(Stored dataset items)
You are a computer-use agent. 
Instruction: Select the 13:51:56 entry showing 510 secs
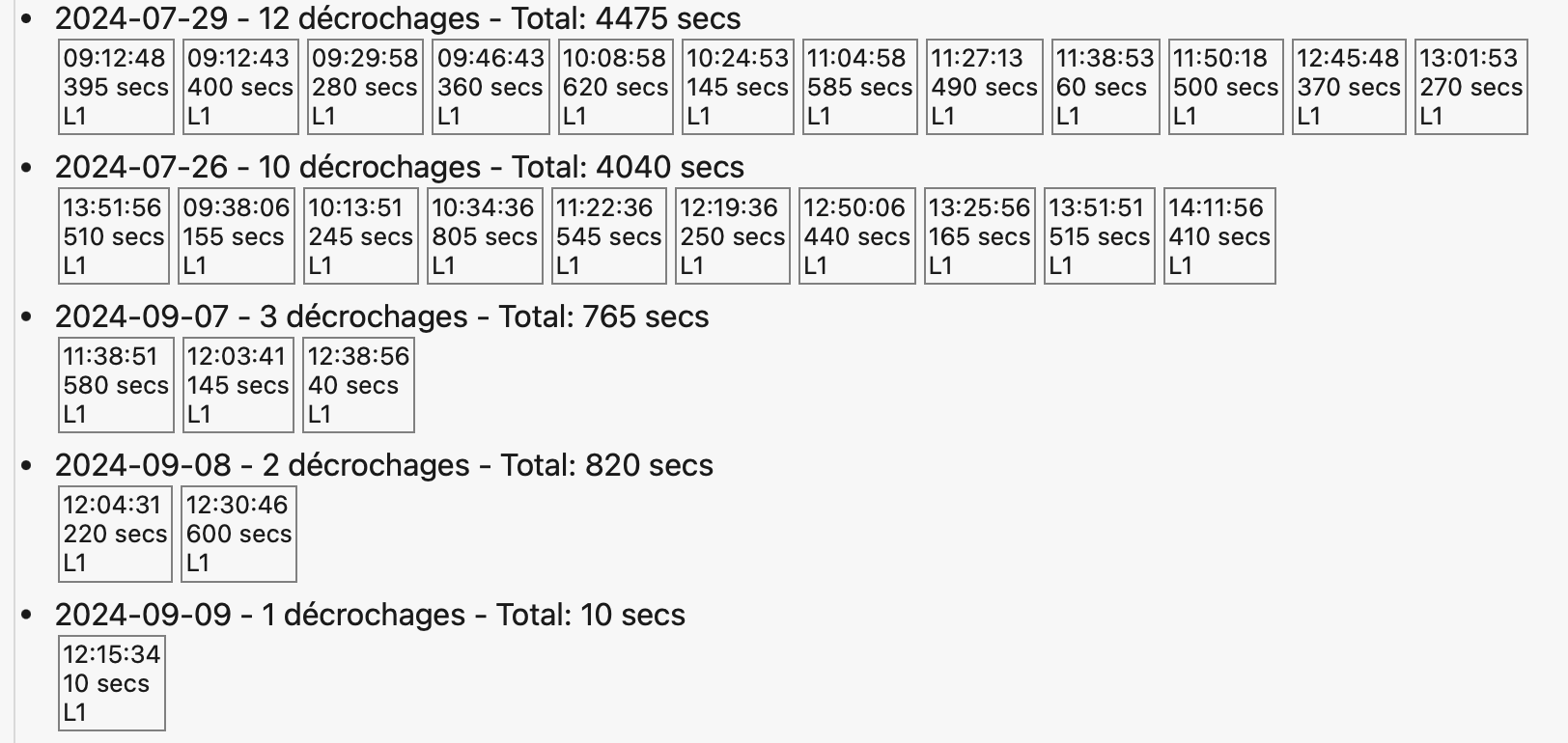(x=113, y=236)
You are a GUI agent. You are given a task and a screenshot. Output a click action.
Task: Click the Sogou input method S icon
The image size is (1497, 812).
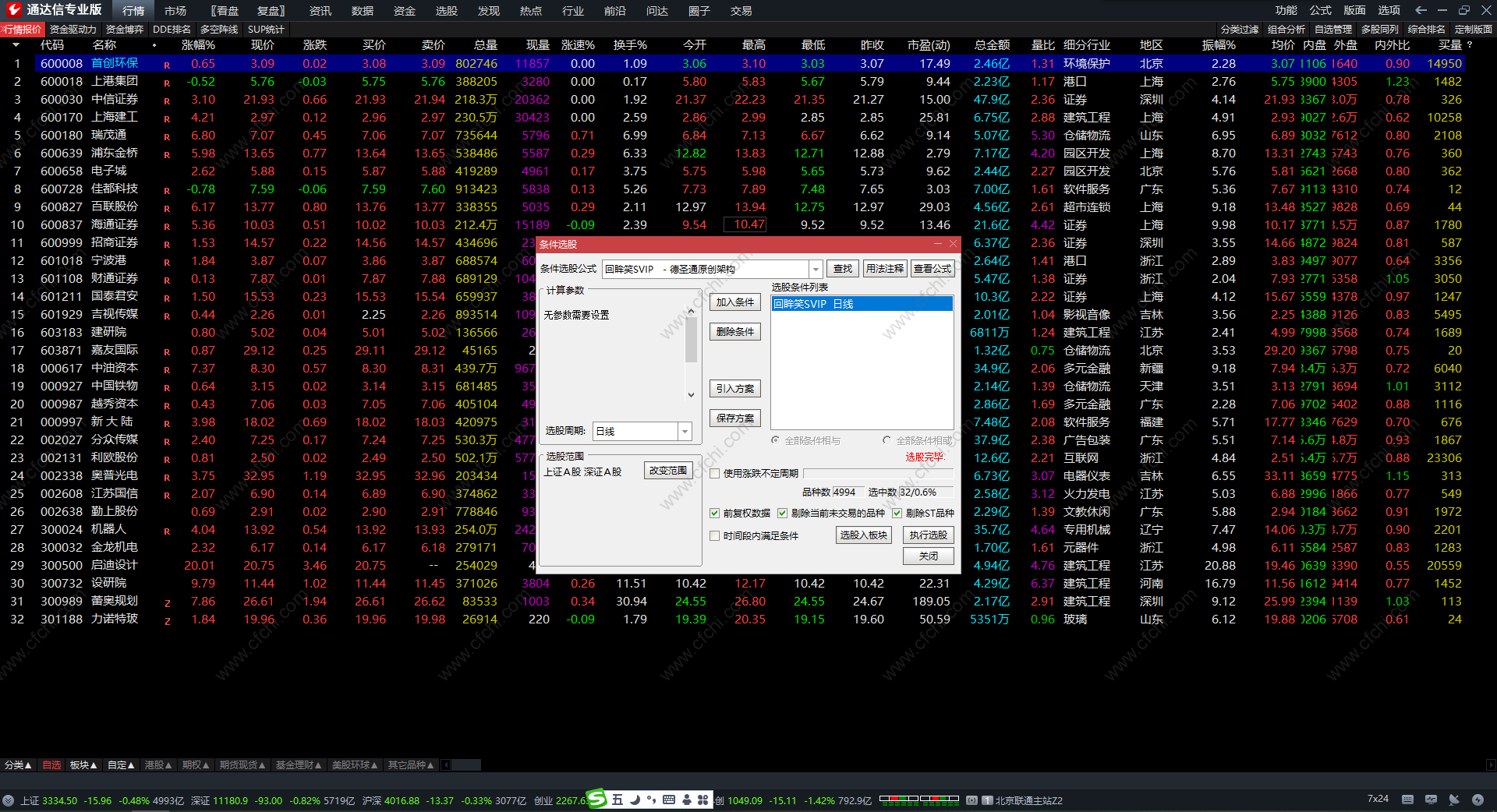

:: PROBLEM TO WORK ON ::
Check each line of the data above, and please copy the ones in which the string "agent" occurs.

:: WRITTEN SOLUTION ::
You are a computer-use agent. 
You are a GUI agent. You are given a task and a screenshot. Output a click action.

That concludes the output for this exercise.